Weakened strain of Clostridium novyi-NT bacteria thrives in low oxygen environment
MONDAY, Feb. 2, 2015 (HealthDay News) — Bacteria may offer a new way to treat cancer, a small, preliminary study suggests. The findings were to be presented Saturday at the annual Symposium on Clinical Interventional Oncology, held from Jan. 31 to Feb. 1 in Hollywood, Fla.
Researchers injected a weakened strain of Clostridium novyi-NT bacteria spores into tumors in six patients. The bacteria grew in the tumors and killed cancer cells, the investigators reported.
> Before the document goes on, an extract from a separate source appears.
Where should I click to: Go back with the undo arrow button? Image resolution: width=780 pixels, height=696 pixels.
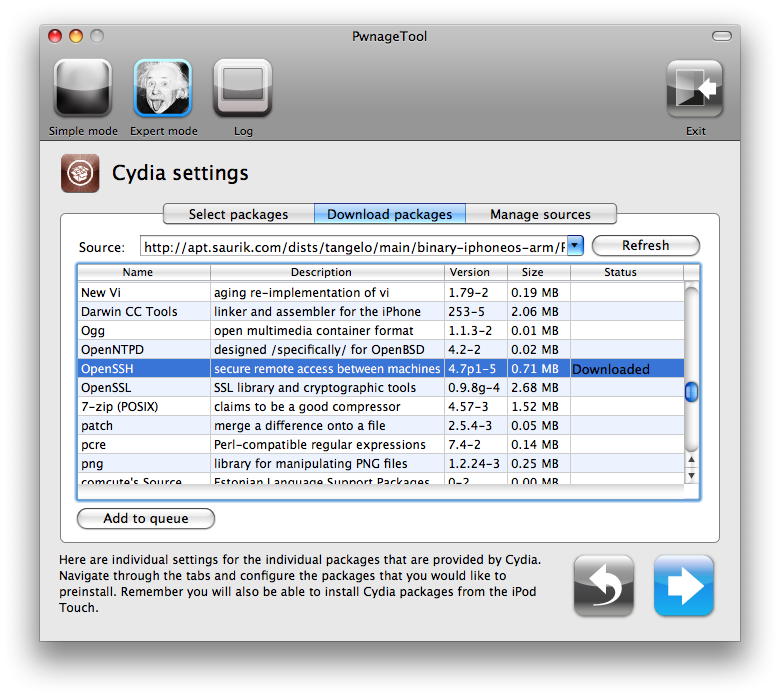(x=603, y=585)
Five of the six patients are still alive, while one died from unrelated causes several months after receiving the bacteria injection.
“When tumors reach a certain size, parts of them do not receive oxygen, which makes them resistant to conventional therapies such as radiation and chemotherapy,” study author Ravi Murthy, M.D., a professor of interventional radiology at the University of Texas MD Anderson Cancer Center in Houston, said in a symposium news release. “C. novyi-NT thrives under these conditions, hones in on the low-oxygen areas and destroys tumors from the inside while sparing normal tissue,” Murthy explained.
C. novyi-NT also triggers an immune response to cancer. “Essentially, C. novyi-NT causes a potent cancer-killing infection in the tumor,” study principal investigator Filip Janku, M.D., an associate professor in the department of investigation therapeutics at the MD Anderson Cancer Center, said in the news release.